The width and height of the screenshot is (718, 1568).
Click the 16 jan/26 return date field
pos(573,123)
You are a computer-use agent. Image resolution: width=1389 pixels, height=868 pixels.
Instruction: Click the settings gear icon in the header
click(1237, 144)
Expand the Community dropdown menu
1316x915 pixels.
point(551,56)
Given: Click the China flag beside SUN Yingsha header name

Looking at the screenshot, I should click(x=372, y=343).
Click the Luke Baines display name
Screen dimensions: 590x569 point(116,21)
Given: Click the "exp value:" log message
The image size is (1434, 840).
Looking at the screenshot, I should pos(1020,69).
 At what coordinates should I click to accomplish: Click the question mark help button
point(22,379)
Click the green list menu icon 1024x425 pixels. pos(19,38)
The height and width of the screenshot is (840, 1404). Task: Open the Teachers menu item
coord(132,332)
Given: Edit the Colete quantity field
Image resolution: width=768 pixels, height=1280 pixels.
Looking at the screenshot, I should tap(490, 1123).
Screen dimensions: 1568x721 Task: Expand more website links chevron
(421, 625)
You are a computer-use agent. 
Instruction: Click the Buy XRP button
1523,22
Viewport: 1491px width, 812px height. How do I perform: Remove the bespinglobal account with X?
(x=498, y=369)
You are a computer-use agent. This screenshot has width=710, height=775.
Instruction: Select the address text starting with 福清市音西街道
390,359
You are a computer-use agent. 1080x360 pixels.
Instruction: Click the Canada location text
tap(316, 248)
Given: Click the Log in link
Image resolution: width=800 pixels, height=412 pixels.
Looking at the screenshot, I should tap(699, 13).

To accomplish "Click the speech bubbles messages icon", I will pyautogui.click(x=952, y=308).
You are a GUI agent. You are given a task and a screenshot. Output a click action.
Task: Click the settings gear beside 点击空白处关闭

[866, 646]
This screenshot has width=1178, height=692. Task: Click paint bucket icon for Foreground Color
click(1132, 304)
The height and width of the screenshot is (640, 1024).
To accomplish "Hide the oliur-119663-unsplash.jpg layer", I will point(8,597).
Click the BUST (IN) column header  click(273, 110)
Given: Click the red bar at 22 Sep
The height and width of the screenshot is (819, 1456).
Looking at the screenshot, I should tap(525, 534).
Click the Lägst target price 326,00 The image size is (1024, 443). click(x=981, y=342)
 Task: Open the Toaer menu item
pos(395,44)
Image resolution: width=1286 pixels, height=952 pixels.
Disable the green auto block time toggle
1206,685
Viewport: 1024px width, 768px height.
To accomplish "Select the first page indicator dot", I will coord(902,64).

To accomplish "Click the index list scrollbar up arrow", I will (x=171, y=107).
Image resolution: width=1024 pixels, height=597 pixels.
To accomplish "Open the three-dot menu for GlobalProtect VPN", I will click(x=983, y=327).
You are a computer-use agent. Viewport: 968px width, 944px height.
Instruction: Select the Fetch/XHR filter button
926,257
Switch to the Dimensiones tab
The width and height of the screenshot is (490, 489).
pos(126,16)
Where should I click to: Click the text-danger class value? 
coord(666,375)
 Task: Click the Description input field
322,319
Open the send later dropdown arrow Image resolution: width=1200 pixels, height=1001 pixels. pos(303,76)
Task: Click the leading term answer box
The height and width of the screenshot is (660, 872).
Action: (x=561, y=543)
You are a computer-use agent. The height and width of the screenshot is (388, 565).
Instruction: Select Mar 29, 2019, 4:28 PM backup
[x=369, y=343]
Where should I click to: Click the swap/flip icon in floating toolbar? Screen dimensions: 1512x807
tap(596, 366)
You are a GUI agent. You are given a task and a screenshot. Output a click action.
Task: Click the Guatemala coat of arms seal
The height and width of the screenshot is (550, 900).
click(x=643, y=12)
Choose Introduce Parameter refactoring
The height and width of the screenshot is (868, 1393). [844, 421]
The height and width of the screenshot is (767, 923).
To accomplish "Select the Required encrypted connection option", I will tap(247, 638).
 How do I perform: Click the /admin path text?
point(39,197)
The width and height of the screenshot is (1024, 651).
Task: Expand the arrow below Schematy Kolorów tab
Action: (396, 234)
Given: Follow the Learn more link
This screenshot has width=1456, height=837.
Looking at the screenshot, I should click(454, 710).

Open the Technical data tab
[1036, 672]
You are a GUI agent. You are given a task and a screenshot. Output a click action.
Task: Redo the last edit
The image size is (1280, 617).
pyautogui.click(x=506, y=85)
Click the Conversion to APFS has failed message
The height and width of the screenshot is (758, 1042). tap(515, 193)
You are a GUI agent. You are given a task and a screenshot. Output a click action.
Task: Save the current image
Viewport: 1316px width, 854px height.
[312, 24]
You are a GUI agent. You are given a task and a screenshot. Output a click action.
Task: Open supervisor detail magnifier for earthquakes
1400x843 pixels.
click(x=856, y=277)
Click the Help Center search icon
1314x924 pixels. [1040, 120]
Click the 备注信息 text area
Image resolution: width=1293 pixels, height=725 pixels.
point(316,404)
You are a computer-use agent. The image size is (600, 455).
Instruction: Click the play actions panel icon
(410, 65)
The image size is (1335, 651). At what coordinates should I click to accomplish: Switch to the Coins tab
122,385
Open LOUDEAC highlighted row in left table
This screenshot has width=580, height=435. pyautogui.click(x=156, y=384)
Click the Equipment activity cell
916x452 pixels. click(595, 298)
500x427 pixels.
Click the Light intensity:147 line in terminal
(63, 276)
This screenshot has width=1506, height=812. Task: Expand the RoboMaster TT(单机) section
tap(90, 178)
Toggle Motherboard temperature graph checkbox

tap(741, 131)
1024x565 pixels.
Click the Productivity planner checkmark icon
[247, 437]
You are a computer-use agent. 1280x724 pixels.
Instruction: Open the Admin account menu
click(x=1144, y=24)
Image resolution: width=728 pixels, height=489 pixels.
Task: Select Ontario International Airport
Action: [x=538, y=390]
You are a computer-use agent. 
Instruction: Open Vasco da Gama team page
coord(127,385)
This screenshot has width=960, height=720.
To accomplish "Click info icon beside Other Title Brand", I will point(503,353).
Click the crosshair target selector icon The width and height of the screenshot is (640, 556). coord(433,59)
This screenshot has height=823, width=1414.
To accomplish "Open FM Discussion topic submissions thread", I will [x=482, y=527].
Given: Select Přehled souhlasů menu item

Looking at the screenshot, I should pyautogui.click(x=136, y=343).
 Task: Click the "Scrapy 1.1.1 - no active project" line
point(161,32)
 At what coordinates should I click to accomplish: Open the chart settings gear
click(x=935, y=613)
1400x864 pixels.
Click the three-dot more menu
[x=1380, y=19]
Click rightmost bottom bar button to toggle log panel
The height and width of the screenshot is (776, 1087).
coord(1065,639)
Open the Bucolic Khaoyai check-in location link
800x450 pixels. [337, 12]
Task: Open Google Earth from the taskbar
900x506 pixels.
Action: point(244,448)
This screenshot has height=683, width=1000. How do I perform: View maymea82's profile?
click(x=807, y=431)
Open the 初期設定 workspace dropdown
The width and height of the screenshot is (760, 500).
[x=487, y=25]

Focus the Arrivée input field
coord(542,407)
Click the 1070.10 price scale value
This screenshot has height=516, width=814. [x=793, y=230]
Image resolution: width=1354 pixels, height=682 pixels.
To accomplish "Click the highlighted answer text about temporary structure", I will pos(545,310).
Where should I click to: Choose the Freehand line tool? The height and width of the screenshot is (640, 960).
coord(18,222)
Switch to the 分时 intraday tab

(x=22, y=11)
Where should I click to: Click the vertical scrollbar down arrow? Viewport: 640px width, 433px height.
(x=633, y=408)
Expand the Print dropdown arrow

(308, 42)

◆ What this task involves
All lines in the records that contain "list" are to be copied and returned.

◆ Answer to this task
Click the green list menu icon 1024x425 pixels. pos(19,38)
To accomplish "Click the index list scrollbar up arrow", I will (x=171, y=107).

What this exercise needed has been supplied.